Rev. Judy Record Fletcher is the synod executive of the Synod of the Sun. For the Record is her regular personal column originally published for 11 years in The Presbyterian SUN newspaper.

When I was very young, a popular song was entitled Count your Blessings. One of the lines went, “When I’m worried and I can’t sleep, I count my blessings instead of sheep, and I fall asleep counting my blessings.”

Aren’t those wonderful words?

For the record, I cannot think of a better way to move into a stewardship season, or any other season for that matter. Friends, so very many of us Presbyterians are richly blessed people. The problem is that we forget to count our blessings.

Stop right now and name a few blessings in your life. No really, do it. I have a family that loves me, a fulfilling call in ministry, friends, a garden, and so much more. I am blessed and I am grateful.

With the financial worries at home and abroad so in the news, many of us tend to over–react and get anxious and fearful about our resources and our lives.
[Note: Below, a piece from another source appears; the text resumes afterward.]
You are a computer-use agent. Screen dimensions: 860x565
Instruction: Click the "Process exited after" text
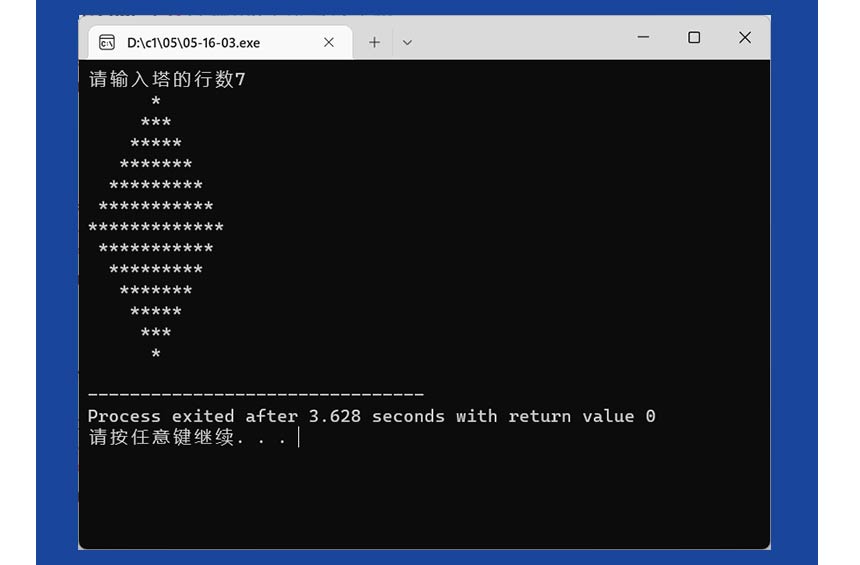[x=192, y=416]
We then begin to work out of a theology of scarcity rather than a theology of abundance. And often the problem is not a scarcity of goods or resources; it is the inequitable distribution of those goods and services. Issues of stewardship meet issues of justice.

I do not mean to suggest that some of us do not have financial and other serious challenges or difficulties in our lives. But even then, we have access to more help and options than so many others. In contrast, I keep remembering my friends in Malawi, third poorest nation in the world, who sing and sing with deep and abiding joy in their hearts.

Bottom line: Our “stuff” does not and can not make us happy or give us a sense of meaning and purpose in our lives. But, counting our blessings might get us there. Think back on the blessings in your life. Doesn't reviewing them encourage an attitude and behavior of gratitude? Does it nudge us all to remember that “From those to whom much is given, much is expected?”

I want to invite each of us to think on these things as you offer pledges to God through your church and/or charity. Today, let’s commit to try to work out of a theology of abundance and not scarcity. Let’s count our blessings and continue to search for ways to offer thanksgiving to God for these blessings. God is good, all the time. All the time, God is good.